Je hoche la tête, encore une fois, et Arthur commence son récit:
« J'ai été élevé par mon père durant la plus grande partie de ma vie car ma mère est morte peu après ma naissance. Dès que j'ai atteint l'âge de pouvoir marcher, il m'a fait travailler dans son échoppe. Il n'était pas tendre avec moi, on peut même dire qu'il me détestait. Quand... Quand quelque chose ne lui plaisait pas... Il me frappait de toutes ses forces jusqu'à ce que j'implore son pardon ou que je m'évanouisse. Je pense qu'il me battait aussi pour le plaisir. Il ne faisait que de me répéter que je n'étais qu'un bon à rien dégoûtant qui ne méritait que de crever, bouffé par les chiens. S'il avait pu me tuer de ses propres mains, je ne doute pas qu'il serait passé à l'acte. Je ne sais pas pourquoi il nourrissait autant de haine envers moi, peut-être parce que c'est ma faute si ma mère est morte. Quoiqu'il en soit, j'accomplissais tous les travaux difficiles dont il ne voulait pas se charger. Je cuisinais, je nettoyais la maison, je lavais les habits, je portais des lourdes charges, j'allais faire les courses, je nourrissais les porcs... Enfin, toutes les activités qu'il qualifiait d'humiliantes. Il est même arrivé qu'il me... »
Il déglutit et ferme un instant les yeux, comme s'il était au bord des larmes. Je suis déjà choqué par ce qu'il vient de me raconter, mais la vérité qu'il s'apprête à me révéler semble bien pire encore. C'est ce qui me fait peur. J'ouvre la bouche pour tenter d'alléger sa peine, mais il m'intime le silence et continue son histoire, devant mes yeux écarquillés d'horreur.

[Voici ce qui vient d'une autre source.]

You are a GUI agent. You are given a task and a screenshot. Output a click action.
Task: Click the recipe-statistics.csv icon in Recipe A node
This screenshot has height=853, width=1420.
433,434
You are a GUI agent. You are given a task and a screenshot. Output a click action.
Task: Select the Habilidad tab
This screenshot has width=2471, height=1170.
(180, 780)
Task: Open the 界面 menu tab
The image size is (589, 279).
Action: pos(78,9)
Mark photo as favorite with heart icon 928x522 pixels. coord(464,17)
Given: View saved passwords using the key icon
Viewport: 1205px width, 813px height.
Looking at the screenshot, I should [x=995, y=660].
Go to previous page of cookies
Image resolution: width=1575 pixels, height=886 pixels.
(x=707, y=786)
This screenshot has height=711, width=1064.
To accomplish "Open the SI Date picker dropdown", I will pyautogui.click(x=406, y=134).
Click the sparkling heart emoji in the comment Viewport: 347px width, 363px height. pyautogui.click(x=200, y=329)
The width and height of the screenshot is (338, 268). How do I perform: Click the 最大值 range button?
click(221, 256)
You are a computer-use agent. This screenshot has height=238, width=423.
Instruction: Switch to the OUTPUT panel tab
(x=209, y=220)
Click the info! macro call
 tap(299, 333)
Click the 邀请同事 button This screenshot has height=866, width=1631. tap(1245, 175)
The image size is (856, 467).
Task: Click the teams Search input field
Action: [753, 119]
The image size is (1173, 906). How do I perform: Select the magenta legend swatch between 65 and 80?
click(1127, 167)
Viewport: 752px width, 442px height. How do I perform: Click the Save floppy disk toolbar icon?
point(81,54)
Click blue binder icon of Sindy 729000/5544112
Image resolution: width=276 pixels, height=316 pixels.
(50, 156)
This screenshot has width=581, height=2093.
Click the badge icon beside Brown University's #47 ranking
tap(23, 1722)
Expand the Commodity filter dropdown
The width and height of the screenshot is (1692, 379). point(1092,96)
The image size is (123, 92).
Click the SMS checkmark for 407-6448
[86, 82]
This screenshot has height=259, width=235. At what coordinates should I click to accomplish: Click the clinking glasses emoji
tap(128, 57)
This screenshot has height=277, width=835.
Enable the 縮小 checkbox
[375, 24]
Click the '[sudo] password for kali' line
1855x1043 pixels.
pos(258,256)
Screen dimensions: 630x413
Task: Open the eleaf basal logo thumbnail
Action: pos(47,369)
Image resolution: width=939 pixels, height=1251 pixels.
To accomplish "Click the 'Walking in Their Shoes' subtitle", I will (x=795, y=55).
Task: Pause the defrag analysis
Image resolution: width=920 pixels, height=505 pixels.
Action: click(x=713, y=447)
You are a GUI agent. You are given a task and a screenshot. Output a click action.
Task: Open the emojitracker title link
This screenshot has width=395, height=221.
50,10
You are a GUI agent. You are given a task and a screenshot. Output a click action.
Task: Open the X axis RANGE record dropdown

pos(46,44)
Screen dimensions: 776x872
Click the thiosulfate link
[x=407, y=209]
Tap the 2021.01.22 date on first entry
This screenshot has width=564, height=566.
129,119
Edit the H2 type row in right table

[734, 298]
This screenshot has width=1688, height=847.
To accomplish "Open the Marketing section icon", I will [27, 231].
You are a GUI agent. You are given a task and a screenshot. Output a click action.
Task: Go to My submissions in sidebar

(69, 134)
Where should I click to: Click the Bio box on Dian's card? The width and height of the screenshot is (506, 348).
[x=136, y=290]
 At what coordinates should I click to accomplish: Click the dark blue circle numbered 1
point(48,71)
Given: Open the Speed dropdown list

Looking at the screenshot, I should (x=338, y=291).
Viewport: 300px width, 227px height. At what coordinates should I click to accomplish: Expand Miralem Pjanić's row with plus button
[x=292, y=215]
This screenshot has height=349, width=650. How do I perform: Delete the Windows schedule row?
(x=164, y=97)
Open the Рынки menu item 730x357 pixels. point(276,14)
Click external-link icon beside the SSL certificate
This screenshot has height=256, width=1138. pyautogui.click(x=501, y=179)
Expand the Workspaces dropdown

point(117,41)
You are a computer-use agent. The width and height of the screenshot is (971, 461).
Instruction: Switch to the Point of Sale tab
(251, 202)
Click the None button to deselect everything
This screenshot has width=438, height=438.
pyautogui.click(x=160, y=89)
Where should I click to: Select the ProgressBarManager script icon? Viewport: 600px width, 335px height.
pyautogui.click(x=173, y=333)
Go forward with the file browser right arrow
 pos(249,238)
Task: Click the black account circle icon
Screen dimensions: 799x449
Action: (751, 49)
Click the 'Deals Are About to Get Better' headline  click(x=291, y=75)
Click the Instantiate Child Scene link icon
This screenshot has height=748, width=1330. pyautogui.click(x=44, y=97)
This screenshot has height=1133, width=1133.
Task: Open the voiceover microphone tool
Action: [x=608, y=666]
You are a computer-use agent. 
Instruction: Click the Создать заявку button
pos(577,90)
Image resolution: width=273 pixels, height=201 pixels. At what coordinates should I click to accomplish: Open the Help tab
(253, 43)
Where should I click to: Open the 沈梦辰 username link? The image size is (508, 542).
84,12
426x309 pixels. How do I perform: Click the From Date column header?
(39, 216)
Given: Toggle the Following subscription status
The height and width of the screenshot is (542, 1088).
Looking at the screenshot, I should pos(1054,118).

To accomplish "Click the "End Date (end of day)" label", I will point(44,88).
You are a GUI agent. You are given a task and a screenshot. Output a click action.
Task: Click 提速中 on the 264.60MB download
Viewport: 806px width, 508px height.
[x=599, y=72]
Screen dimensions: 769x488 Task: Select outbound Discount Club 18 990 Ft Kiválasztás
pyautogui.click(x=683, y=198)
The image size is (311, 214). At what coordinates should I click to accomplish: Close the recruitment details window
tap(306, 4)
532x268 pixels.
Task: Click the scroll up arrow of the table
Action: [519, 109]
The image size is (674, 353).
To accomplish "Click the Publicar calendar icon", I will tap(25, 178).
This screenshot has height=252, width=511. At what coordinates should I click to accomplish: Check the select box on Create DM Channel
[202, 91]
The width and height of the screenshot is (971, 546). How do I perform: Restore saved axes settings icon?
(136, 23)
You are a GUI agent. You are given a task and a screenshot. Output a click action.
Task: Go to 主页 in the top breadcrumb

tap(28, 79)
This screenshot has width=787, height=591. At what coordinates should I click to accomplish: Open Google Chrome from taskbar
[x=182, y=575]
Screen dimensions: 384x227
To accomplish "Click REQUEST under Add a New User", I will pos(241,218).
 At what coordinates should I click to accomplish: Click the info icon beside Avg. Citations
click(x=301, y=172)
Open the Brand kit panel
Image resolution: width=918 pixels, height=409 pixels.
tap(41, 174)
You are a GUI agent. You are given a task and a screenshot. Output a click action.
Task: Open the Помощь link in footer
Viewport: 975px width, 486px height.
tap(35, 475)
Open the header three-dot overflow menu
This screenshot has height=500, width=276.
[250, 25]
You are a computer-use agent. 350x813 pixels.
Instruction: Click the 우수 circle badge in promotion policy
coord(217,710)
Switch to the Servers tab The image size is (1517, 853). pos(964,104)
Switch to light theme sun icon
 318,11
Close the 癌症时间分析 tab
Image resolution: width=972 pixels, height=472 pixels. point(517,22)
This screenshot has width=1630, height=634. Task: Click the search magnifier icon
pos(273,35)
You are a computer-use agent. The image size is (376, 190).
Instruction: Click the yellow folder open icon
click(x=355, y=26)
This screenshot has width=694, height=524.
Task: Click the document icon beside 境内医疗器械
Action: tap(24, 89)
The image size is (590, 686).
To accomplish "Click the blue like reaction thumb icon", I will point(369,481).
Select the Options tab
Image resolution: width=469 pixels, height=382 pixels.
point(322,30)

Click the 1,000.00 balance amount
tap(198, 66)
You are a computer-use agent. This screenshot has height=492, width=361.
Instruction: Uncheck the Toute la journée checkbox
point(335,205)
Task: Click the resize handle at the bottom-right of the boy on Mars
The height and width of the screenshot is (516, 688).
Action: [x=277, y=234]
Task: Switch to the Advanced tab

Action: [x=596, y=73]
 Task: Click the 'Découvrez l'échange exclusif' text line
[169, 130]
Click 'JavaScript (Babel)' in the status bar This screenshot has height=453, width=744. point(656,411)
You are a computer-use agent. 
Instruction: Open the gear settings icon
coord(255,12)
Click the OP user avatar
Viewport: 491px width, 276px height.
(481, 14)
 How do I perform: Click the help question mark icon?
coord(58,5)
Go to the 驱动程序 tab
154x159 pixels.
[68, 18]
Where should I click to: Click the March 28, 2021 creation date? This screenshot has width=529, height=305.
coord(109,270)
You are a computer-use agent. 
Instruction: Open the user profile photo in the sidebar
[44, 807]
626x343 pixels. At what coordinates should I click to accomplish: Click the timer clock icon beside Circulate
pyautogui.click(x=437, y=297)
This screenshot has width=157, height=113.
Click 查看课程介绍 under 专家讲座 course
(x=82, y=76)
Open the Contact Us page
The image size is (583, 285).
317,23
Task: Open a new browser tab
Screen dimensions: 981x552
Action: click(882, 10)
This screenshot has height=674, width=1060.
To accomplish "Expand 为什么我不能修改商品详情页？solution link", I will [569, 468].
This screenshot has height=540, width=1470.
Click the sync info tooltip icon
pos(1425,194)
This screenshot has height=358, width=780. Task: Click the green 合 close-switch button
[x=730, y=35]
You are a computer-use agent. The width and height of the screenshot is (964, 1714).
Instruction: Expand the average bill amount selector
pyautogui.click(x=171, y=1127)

« Qu'il... Qu'il me vende. Il a commencé lorsque j'avais neuf ans. Il n'avait plus assez d'argent pour subvenir à nos... enfin à ses besoins. Alors il me laissait à des inconnus pendant une nuit, une journée, une semaine. Ces affaires lui rapportaient gros. »
Arthur commence à trembler et je suis tellement horrifié que je ne peux ni esquisser le moindre mouvement, ni prononcer le moindre mot. Qui peut faire subir cela à un enfant? Ou même à n'importe qui? Je n'ose même pas imaginer l'enfer qu'il a dû vivre. Il renifle.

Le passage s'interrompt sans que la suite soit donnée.